Frank Towers planned the reunions for the last three decades. He’s in good shape by comparison, but he says it’s become too much.
“There’s nobody who will actually take it over and do it. So there’s got to be an end sometime.”
Towers taps his cane on the wheelchair of a former comrade as he herds the ten veterans who made the trek into a Holiday Inn conference room. There was a time the division required a convention hall to get together. Now there are about 70 people, counting the descendants who fill the room.
These gatherings used to be a chance to reconnect with an old foxhole buddy, but those days are long gone, says Roger Casey from North Carolina.
“There’s not a soul here I knew back in the war—not a soul.”
A division has as many as 15,000 soldiers, so most of these guys are practically strangers, unless they’ve connected at past reunions. It’s apparent when the storytelling starts. Heads don’t nod along as if they’ve heard this one before. Casey shuffles to the podium and shares about his first clear shot at a Nazi patrol.
“At first it felt good to me, mowing them down. We turned tables on them, you might say. They had been ambushing us. We finally got to ambush them for a change.”
There is one story no one could forget.
In an unthinkable snafu blamed on a miscommunication, American planes began dropping bombs on their own men. More than 100 soldiers died, including a three-star general. At the reunion, family members gasp as Towers describes how 500-pound bombs hollowed out craters in the earth, burying GIs alive.

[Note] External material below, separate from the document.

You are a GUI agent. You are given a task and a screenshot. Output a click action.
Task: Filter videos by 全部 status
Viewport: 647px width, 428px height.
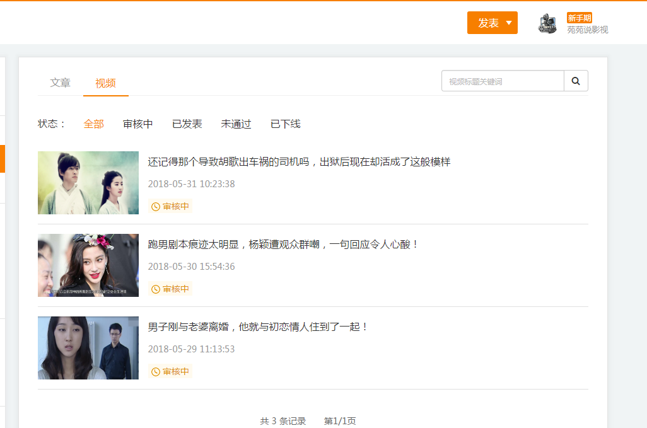click(x=94, y=124)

“All that dirt going up in the air and it had to come down on somebody, and a lot of our men were buried. This was the greatest tragedy—I think—of the whole war that we endured.”

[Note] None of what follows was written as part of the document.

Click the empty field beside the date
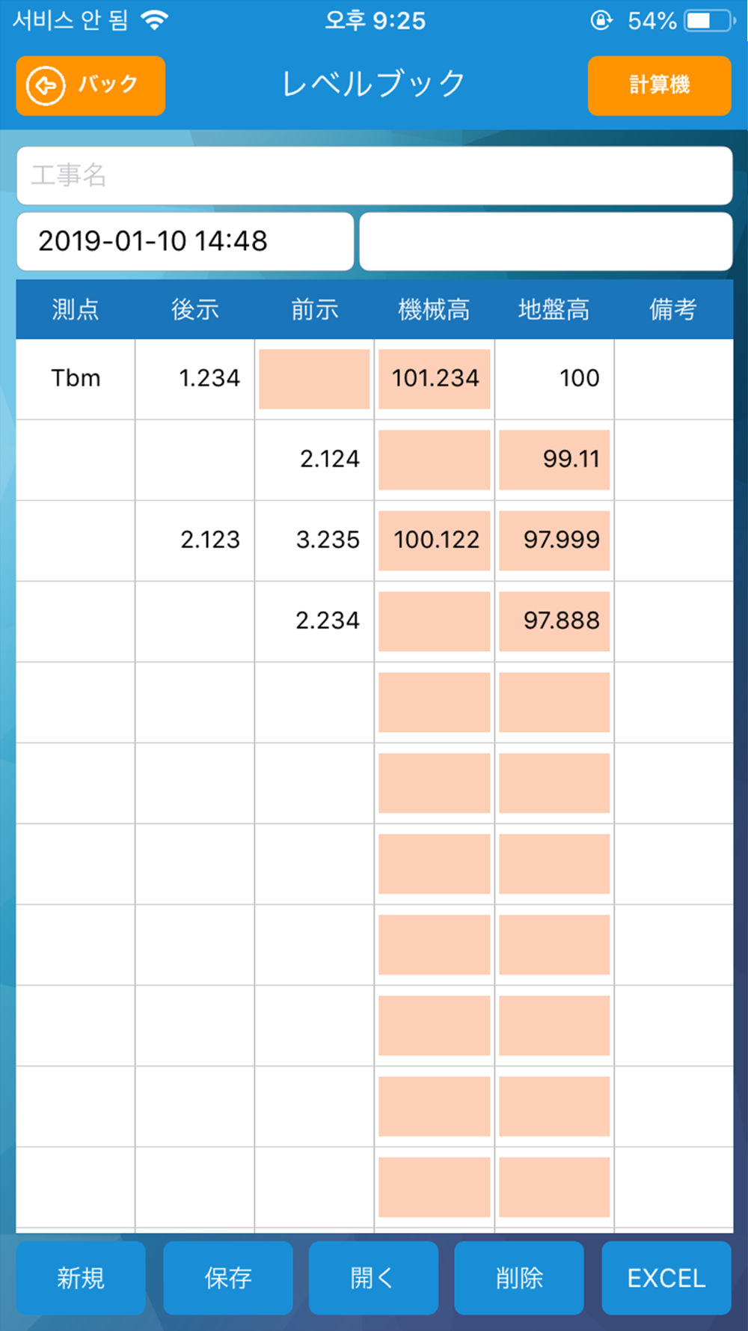This screenshot has height=1331, width=748. point(546,241)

The next veteran lightens the mood for a moment.
“Unfortunately, Frank has told my story,” Bill Hornsby says before cutting back to the deadly day.
Twin boys had joined Hornsby’s platoon the day before. He says one of them died under the hail of American bombs.

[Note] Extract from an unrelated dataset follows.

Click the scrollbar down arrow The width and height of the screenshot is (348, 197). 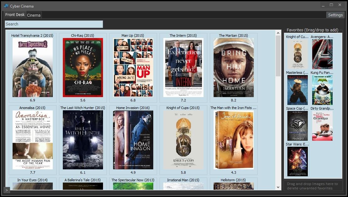tap(278, 187)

“The next day, the second boy got killed. I never will forget that, and I think that’s my story, a sad story.”
These are not the patriotic accounts that made it into old newsreels.
The division was made up of National Guard units from Tennessee, Georgia and the Carolinas. It was nicknamed “Old Hickory” after President Andrew Jackson of Tennessee.
The
division landed in Normandy. Soldiers fought through France and wound up in the snowy Battle of the Bulge.
The black-and-white footage shows skinny, fresh-faced men, each with a cigarette between his lips, marching through fields and charging over embankments. Now, even those who fought as teenagers are 90-plus, and it shows at the reunion.
“We’ve come this far,” says the baby boomer son of Vick Niland as he helps his dad up from a wheelchair.
Niland insists on standing. He tells of losing his favorite sergeant to a landmine known as a “bouncing Betty.”
“We lost a lot of guys there, especially some guys I really loved.”
Video cameras capture every word for posterity. Children of these men wipe away tears.
A few Holocaust survivors stand in back to show their gratitude. The 30
th Infantry freed them from Nazi train cars. If the veterans are moved by the occasion, they’re not showing it.
Nancy Lee Pitts of Nashville, however, is a mess.
“I’m sorry, but it’s just gotten to me,” she says as she dabs her nose with a wadded tissue.
Her father and husband were part of this division. Pitts lobbied to wind down the reunions eight years ago when there were more veterans still coming and they were healthy.
“I didn’t want it to get to this.”
After the war, these were stiff-backed, self-reliant men. She says it seemed like they’d never get old and soft. 70 years later, they’re hunched over walkers. It’s an unsettling image for Pitts. Still, she says she wouldn’t miss this last hurrah.